Çiftçi için uzun bir gün olmuştu. Iki öküzüne bağladığı sabanın toprakta bıraktığı izler boyunca yavaş yavaş yürüyordu. Ağır sabanı sürürken boynundan aşağı ter süzüldü.
Çiftliğin batısındaki bataklıkta güneş batıyordu.
Çiftçi başını yukarı kaldırdı, ardından kaşlarını çatarak, koluyla alnındaki teri sildi. Yoğun bir sis, bataklıktan araziye doğru yayılıyordu. Yılın bu zamanında bu yoğunlukta bir sisin olması, görülmemiş bir şeydi.Ürperek öküzlerin koşum takımlarını çıkardı ve onları ahıra doğru yürütmeye koyuldu. Hayvanlar genellikle günün sonunda yemlenecekleri için istekli olurlardı ama çiftçi bu kez onları zorlukla hareket ettirebiliyordu. Koşum takımlarını eline alıp somurttu. Takımlar buz gibiydi. Arkasını döndü. Iki öküzde öylece duruyordu.
''Sorun nedir delikanlılar?''diye sordu öküzlere doğru yürüyerek. Etraflarını sis sarmıştı, çiftlik evi artık görünmüyordu. Öküzlerden birinin boynunu okşadı ve ardından şaşkınlıktan yutkundu. Hayvanın derisi sertleşmiş buz gibi olmuştu.
Öküzler taşa dönüşmüştü!
Öküzlerin hâlâ hareket eden korku dolu iri kahverengi gözlerine bakınca içlerinde gölgeli, süte benzer bir yansıma gördü. Çiftçinin tam arkasında bir şey ya da biri duruyordu.Arkasına döndü ve sisin ortasından çıkan bir kadın görünce, korkuyla çığlık attı. Batan güneş kadının ardında parlıyordu.

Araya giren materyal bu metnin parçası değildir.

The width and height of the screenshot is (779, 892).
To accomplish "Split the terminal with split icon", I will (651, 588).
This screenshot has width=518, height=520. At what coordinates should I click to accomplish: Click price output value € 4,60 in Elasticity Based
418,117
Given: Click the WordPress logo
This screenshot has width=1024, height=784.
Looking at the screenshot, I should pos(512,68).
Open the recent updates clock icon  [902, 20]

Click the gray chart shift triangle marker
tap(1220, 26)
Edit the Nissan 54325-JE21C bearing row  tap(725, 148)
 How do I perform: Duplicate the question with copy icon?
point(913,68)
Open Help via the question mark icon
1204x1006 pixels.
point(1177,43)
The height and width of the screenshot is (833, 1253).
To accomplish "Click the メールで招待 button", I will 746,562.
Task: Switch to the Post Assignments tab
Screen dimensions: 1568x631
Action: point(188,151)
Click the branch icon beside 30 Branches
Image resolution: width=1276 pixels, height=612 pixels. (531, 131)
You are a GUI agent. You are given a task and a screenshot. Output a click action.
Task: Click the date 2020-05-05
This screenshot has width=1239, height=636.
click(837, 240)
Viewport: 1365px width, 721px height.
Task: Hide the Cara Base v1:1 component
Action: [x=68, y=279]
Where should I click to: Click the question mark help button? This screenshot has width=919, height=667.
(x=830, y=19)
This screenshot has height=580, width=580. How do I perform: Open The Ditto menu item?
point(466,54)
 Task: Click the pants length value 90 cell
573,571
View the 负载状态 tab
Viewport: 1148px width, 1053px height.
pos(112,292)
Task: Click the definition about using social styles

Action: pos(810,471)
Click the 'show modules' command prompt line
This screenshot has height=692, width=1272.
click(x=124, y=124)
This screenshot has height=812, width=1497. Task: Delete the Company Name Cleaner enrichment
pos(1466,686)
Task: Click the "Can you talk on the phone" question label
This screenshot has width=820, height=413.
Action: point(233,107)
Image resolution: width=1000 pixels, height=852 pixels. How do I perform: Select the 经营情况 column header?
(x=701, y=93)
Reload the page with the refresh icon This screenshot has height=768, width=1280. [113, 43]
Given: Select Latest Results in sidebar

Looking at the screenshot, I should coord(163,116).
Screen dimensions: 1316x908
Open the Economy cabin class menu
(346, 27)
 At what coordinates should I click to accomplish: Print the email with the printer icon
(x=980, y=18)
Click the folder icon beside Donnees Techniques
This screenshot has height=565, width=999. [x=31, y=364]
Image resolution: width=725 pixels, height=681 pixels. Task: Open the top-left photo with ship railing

Kadın çiftçiden iki karış daha uzundu. Üstünde siyah sudan yapılmış gibi görünen parlak kıvrımlı bir kumaş vardı. Çiftçi kadının yüzüne baktı ama bir yüzü olmadığını fark etti. Yüzünün olması gereken yerde mermer gibi pürüzsüz ve süt beyazı bir kafa vardı.
Ardından, adamı dehşete düşüren bir şey oldu.Kadının yüzü dev bir göz kapağı gibi açıldı ve altından zümrüt gibi yemyeşil ve parlak bir göz belirdi.
Kadın gözünü hiç kırpmıyordu. Doğrudan ona bakan bu gözü görünce, çiftçinin korkusu birdenbire uçup gitti.
''Öyle güzelki,'' diye mırıldandı. ''Öyle güzel ki...''
Kadına doğru bir adım attı. Kadın bir kolunu kaldırdı ve beyaz elini ona doğru uzattı. Çiftçi, kadının elini tuttu ve büyük yeşil gözün içinde kendi yansımasını gördü. Buzdan kristal parçaları damarları doldurdu ve önce kollarına sonra bacaklarına yayılarak kalbini dondurdu.Saniyeler sonra, tıpkı öküzler gibi çiftçinin de yalnızca gözleri hareket edebiliyordu. Vücudu taşa dönüşmüştü.
Kadın arkasını döndü ve pelerini dalgalanarak sisin içinde kayboldu.
Birkaç saniye sonra çiftçi, göz ucuyla bir hareket fark etti. Küçük bir çocuk, arazinin sınırını belirleyen duvarın altına çömelmişti. Çiftçi çocuğa seslenmeye çalıştı,ondan yardım getirmesini isteyecekti ama tek yapabildiği inlemek oldu.
Dehşete kapılan çocuk, köye doğru koştu. Sis, çiftçinin omuzlarını bir kefen gibi örtmüştü. Acaba, diye düşündü çiftçi, ölmem ne kadar sürecek?